As people across the community continue to help residents displaced from flood-damaged homes, several downtown business owners are joining the effort.

Kalilah Mischeaux, owner of The Village Rising, and Councilman Antonio Williams and Yvonnia Moore, owners of The Ice Storm, banded together and decided to start collecting nonperishable foods, hygiene products and other items needed for everyday survival.

The businesses, both located along the 100 block of South Center Street, plan to continue the collections as long as the need exists.

"This is going to be ongoing, as long as the need presents itself," Mischeaux said. "Six months to a year from now, people are still going to have needs.

"This is something we, at The Village Rising, have always done. This was just a natural response to the needs of the community, a community that supports small, local businesses."

Many people staying in the School Street School shelter, on Virginia Street, have been unable to return home after their homes were flooded, including many who live in low-income areas of the city, she said.

The Village Rising, at 114 S. Center St., will be a dropoff site for anyone interested in donating basic hygiene products, toiletries, baby diapers and wipes, adult diapers, pull-ups, towels and underwear. Once the items are collected, they will be given to residents in the shelter, she said.

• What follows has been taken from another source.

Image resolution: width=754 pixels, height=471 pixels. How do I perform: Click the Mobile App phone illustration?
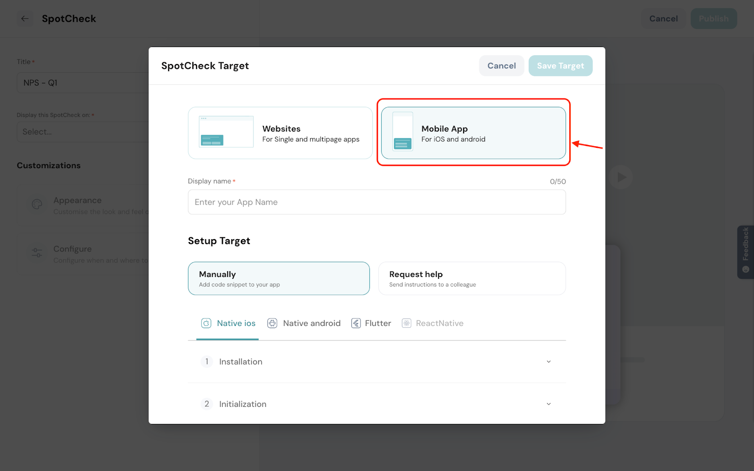(402, 132)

"These needs are daily," she said. "They're going to run out of toothpaste and soap -- just basic things. The whole purpose is once I get a lot more, I'm going to take it over to be distributed at the shelter to people who have lost everything."

By Dec. 1, she also plans to start collecting toys that can be given to children as Christmas gifts.

"This is a terrible hardship right before the holidays," she said.

The Ice Storm is currently accepting cleaning supplies for area residents. Earlier efforts involved getting nonperishable food to people in need, Moore said.

"When everything initially happened, it was about feeding people," Moore said. "What we need now are cleaning supplies, anything to help with cleanup."

The cleaning supplies will help residents working to clean their homes following extensive flood damage. Rakes and storage containers are also needed. The items can be dropped off at the Ice Storm, at 116 S. Center St.

The collections could change in future weeks, as the needs of residents change in the aftermath of the storm, Moore said.

"We're collecting everything," she said. "Whatever is on anyone's heart that they want to give and they're not able to make it to School Street, they can drop off here.

"Whatever we can do to help, we're going to do. We just want to do something."

The Village Rising can be reached at 773-981-3157 and The Ice Storm at 919- 841-6210.

Katny Cornelison, owner of the Carolina Pine Country Store, said other downtown merchants are helping people on a more personal level.

The Downtown Goldsboro Development Corp. has been offering information to the community about local donation and volunteer efforts underway through area nonprofits, including the United Way of Wayne County and the Salvation Army.